National Finance director Carol Anne Braithwaite has sentenced to 10 months' home detention at a waterfront Auckland property for misleading investors of the failed firm.
The 53-year-old was convicted in July on one charge of making untrue statements in a National Finance 2000 prospectus, which collapsed in 2006 owing $24.8 million to more than 2000 investors.
Those investors are still owed around $15 million.
Justice Pamela Andrews, when handing down the sentence in the High Court at Auckland this morning, said these investors struggled financially and emotionally.
Many of those with money in the firm were retirees, who have now lost "significant part of their retirement income", the judge said.
Although Braithwaite argued during her trial that she did not know what was expected of her as a director, Justice Andrews said this did not get her off the hook.
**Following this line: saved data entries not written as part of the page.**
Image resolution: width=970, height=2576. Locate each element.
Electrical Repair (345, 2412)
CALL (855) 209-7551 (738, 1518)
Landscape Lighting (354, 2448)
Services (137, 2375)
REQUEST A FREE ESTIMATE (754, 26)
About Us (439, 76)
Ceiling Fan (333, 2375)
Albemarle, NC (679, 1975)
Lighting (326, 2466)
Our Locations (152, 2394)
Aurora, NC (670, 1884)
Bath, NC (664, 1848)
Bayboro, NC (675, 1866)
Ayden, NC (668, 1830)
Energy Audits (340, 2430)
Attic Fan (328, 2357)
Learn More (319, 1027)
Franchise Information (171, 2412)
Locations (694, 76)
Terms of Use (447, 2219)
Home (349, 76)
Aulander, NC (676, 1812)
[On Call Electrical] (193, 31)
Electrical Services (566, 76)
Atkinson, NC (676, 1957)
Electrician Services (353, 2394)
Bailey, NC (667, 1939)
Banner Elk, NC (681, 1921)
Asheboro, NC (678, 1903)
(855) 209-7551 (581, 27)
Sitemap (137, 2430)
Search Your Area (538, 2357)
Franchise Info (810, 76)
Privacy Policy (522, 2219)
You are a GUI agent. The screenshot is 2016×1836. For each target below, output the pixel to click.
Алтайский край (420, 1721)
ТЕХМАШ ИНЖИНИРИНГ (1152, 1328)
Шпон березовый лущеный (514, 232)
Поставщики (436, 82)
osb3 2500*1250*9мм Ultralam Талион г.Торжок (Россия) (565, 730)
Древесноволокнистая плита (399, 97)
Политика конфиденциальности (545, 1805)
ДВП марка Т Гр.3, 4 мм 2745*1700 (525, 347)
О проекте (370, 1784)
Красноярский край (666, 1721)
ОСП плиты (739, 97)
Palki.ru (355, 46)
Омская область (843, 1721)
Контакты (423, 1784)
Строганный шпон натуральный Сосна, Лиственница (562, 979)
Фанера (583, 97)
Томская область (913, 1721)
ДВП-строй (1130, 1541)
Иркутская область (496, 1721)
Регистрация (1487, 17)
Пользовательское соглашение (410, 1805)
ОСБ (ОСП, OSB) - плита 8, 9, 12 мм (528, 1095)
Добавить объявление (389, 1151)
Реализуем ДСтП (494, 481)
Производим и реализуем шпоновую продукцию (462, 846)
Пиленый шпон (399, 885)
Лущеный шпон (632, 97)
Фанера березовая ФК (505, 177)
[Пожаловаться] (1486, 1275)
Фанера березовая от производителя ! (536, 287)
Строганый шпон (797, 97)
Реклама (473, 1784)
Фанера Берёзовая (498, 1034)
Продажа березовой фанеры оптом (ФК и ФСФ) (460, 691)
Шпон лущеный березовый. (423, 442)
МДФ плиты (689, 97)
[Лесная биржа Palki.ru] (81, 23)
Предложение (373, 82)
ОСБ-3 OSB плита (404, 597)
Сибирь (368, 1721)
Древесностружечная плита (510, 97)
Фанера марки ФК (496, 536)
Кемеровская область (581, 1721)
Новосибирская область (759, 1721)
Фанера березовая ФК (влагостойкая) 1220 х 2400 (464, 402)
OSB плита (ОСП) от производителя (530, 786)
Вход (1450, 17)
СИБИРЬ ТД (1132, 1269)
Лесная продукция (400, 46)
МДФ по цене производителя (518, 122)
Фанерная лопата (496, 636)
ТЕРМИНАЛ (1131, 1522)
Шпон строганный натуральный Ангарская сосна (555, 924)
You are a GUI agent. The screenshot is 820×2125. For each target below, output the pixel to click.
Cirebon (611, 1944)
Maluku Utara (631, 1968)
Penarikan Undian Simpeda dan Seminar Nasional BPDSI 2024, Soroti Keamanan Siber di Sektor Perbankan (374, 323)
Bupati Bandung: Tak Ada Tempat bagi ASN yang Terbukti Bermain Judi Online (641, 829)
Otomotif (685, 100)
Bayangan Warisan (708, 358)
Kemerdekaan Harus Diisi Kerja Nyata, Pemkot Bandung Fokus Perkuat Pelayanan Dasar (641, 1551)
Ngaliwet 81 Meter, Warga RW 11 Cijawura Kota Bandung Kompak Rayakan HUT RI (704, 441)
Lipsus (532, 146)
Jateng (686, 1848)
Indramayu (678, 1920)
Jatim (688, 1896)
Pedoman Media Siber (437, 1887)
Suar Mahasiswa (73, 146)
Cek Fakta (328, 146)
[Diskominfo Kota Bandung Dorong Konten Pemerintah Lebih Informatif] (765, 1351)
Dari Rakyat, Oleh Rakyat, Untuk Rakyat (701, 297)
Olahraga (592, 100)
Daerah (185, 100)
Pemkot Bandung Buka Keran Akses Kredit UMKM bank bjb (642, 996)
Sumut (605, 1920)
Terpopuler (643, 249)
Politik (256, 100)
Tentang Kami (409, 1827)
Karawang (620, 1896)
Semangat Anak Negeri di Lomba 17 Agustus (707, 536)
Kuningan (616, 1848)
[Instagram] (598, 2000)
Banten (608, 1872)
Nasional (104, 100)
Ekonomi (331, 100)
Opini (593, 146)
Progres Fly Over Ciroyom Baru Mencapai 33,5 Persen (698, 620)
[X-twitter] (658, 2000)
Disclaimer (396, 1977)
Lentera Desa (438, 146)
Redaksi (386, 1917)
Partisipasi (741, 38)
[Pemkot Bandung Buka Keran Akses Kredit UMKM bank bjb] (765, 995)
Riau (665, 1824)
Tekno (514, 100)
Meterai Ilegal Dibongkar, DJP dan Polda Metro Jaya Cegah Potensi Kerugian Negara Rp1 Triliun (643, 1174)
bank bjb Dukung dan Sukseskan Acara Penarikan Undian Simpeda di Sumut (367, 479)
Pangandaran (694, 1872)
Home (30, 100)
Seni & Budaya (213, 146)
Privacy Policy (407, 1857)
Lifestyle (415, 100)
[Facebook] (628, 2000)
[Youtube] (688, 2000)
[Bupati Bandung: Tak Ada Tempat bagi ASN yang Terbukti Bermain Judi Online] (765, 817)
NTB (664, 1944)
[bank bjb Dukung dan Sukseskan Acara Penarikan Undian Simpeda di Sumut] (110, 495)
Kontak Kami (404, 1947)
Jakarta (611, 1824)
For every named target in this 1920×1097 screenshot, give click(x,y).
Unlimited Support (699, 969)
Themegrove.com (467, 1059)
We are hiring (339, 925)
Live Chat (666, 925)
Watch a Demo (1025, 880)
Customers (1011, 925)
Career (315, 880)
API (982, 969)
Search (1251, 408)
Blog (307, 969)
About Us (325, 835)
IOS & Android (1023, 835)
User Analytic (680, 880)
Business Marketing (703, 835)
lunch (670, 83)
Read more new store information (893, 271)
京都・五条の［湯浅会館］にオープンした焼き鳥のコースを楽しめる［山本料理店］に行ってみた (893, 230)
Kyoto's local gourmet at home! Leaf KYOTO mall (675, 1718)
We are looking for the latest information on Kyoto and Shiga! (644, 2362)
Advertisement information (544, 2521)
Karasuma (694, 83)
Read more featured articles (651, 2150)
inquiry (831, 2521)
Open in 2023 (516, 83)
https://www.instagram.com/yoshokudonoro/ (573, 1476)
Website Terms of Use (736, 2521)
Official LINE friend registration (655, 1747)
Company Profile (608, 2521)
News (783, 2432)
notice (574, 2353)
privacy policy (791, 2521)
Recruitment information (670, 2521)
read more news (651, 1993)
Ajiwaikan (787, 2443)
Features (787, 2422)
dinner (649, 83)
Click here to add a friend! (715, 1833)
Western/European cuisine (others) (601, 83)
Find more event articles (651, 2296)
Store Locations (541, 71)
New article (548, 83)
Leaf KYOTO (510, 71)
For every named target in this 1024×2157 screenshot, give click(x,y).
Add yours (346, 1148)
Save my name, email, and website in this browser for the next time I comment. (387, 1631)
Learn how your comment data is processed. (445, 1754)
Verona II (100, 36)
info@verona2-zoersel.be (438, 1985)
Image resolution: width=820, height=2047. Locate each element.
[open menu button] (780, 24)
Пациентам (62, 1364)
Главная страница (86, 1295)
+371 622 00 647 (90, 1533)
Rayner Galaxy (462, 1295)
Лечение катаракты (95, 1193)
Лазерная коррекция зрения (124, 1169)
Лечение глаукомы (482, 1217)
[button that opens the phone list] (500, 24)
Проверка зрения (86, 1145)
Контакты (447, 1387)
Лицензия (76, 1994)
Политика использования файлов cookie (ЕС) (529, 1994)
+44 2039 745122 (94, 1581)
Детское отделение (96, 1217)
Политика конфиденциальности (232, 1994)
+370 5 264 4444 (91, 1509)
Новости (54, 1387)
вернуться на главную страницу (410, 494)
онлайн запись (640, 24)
"You did not turn your mind or exercise any independent judgement as to whether what was in the prospectus was true, you simply relied on what others told you. You largely abdicated your responsibilities as a director...that abdication does not excuse you," Justice Andrews said.
The judge sentenced Braithwaite to 10 months' home detention to be served at a rented property on Devonport's Queens Parade and 300 hours' community work
Although the judge took a sentencing starting point of two years eight months' imprisonment, she gave Braithwaite a discount of eight months for her previous good character, remorse and her family circumstances.
This brought the former director's sentence within the threshold of where home detention can be granted.
Crown lawyer Steve Symon said this morning that Braithwaite's offending amounted to "gross negligence".
Symon said the 53-year-old had abdicated her duties as a director to her former defacto husband, National Finance boss Trevor Allan Ludlow, or the company's accountant, John Gray.
"That amounts to gross negligence - a complete abdication of your responsibilities as a director," he said.
While the defence submitted Ms Braithwaite was unschooled in financial affairs, Symon said the former director did not portray herself that way to investors.
"At all times she was representing that she was capable to this job," Symon said.
The Crown pushed for a starting point of 3 years in prison with a 15 per cent discount for her previous good character.
"In terms of remorse, we are at odds," Symon said.
"Ms Braithwaite is sorry about the circumstances she finds herself in..there is no genuine remorse indicated here," he said.
Symon said a sentence was imprisonment was an "inevitable result" and the only thing to determine was the length of it.
But Braithwaite's lawyer, Arlan Arman, said the former director's offending "was a crime of ignorance not one of intent".
"She made a serious error in judgement," he said.
During her trial, the defence argued that Braithwaite did know what responsibilities were expected of her as a director.
"She was really there to sign a piece of paper," Arman said today.
"She was really there to sign a piece of paper," Arman said today.
Braithwaite was looking after two children on the domestic purposes benefit and wouldn't be living in a mansion or driving a Lamborghini after serving her sentence, Arman said.
"It's a stretch to say that any other finance company director would know what that's like," he said.
Because of these mitigating factors, Arman suggested that a sentence of home detention could be suitable.